Tomorrow women around the globe can raise a glass to themselves and toast International Women's Day. Whether a homemaker, mudwrestler, or international diplomat, women may still be underestimated, but crucially they no longer underestimate themselves.
International Women's Day was first inspired by American garment workers who had marched through New York City demanding shorter hours, better pay and voting rights at the turn of the century. While Women's Day has grown to become a global day of recognition and celebration, sadly some of those same issues are as relevant today as they were more than a century ago.
Thus tomorrow in Afghanistan some 40 women in the Afghan Air Force will be recognised for their struggles in maintaining a career in the Afghan Air Force; In India's Amritsar, a registered charity will provide sewing machines to widows and poor females to enable them to make a living. In Bulgaria a photography exhibition will celebrate women as an object of inspiration, a muse: In Israel a documentary will focus on the thousands of young Eastern European women trafficked into the world of sex slavery. In Nigeria a women's organisation is looking to provide loan facilities for women traders in a bid to transform women's lives through economic empowerment; In Australia, Carers Victoria celebrates the work of 777,000 unpaid family carers across the state - 77 per cent of whom are women.
Whether the day is a celebration or a call for action, women throughout the world have embraced this day - the common denominator is sisterhood.
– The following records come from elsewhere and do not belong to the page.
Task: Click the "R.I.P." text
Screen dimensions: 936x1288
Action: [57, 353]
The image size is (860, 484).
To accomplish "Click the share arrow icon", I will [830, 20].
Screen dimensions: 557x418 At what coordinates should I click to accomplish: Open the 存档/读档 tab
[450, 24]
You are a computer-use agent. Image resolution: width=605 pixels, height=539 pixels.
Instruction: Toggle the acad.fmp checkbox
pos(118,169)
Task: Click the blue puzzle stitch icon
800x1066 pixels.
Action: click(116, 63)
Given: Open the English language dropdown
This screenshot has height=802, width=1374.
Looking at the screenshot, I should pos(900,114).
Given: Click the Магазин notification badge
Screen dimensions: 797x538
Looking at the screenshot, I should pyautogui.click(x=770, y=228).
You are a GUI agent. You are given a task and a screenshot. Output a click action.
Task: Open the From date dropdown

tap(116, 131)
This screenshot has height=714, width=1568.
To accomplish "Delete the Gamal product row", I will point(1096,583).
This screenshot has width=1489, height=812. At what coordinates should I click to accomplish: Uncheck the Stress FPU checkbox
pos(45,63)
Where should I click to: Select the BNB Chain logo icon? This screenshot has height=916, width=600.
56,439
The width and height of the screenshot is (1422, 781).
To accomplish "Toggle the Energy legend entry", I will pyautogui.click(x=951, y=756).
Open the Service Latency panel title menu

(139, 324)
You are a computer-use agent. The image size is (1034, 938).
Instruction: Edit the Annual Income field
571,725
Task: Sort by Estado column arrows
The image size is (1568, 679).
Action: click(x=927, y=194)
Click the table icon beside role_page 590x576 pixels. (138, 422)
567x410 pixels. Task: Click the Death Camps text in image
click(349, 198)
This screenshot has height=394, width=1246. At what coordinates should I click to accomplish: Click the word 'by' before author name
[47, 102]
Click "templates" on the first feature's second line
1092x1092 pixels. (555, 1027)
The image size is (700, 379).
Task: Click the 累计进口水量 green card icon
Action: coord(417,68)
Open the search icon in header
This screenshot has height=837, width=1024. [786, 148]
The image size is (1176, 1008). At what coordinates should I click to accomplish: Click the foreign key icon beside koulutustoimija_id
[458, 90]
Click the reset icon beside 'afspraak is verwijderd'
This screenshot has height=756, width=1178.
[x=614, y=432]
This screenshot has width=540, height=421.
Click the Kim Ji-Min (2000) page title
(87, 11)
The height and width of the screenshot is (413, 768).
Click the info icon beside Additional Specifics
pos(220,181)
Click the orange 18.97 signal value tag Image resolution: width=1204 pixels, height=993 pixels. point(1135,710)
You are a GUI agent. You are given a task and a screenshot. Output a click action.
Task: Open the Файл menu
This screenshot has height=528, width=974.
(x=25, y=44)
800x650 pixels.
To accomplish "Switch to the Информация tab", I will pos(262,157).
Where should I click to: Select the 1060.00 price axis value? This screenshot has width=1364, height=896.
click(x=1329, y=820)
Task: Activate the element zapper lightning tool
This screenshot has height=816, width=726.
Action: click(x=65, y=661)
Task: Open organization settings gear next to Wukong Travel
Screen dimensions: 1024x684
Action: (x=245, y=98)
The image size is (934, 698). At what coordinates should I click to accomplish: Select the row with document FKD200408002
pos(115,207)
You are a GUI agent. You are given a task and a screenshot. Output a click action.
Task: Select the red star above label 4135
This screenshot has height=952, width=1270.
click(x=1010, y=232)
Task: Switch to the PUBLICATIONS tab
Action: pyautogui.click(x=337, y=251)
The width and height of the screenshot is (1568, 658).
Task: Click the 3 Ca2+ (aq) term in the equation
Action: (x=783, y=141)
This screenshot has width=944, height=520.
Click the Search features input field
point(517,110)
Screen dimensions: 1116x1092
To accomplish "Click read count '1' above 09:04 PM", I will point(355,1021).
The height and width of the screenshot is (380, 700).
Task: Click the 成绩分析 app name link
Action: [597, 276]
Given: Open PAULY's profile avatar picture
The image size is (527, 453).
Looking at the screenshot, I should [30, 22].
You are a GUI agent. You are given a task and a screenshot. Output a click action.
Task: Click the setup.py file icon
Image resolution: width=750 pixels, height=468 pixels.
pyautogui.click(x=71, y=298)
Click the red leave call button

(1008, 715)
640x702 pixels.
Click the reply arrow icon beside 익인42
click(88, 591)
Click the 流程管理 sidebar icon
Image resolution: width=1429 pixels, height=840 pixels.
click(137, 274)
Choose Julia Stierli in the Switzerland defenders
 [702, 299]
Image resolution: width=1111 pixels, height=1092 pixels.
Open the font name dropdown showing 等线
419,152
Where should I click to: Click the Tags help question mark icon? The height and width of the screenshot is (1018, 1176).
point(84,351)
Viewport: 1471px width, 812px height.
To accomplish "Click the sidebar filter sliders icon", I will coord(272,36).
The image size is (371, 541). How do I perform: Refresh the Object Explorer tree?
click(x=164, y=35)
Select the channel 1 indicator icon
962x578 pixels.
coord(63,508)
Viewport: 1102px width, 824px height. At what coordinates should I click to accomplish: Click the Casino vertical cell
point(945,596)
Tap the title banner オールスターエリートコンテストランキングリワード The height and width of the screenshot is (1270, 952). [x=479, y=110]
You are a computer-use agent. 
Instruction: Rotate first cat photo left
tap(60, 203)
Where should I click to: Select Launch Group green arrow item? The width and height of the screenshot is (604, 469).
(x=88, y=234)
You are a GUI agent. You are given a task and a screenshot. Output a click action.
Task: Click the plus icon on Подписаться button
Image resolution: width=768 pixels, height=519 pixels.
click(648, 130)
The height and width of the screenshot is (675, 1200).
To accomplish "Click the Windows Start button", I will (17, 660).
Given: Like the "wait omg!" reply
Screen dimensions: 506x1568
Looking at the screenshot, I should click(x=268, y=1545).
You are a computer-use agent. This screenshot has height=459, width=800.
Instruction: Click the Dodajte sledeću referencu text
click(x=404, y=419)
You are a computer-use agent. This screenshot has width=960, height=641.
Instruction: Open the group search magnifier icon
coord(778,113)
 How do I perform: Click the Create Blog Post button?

We are blessed in Ireland that women now enjoy opportunities to be educated, to gain employment, to be accepted in the workplace, have opportunities to be promoted, and, importantly, to choose. But have women gained true equality? Women are still targets, scapegoats of random acts of violence, of small-minded bullies - some 62 per cent of bullies are men and 58 per cent of targets are women - from governments who fail to recognise women’s contribution to the economy, and religions that fail to accept that women - the "carers" in society - can also administer spiritually. We may have female cabinet ministers, but are women represented equally in politics? Are women paid equally to men? Can women achieve in the workplace without prejudice? Even in New Zealand, the first country in the world to give women the vote and a country well respected internationally for promoting women’s rights, women hold only 9.3 per cent of the board roles in the top 100 companies on the New Zealand Stock Market and only 21 per cent of senior management positions.
So let us celebrate women's achievements, the changes that have taken place over the last century, but continue to be mindful of the inequities still to be addressed.
Professor Higgins in My Fair Lady failed to understand why a woman could not be more like a man. Silly man, women need only be themselves . That is enough - no, more than enough, just perfect.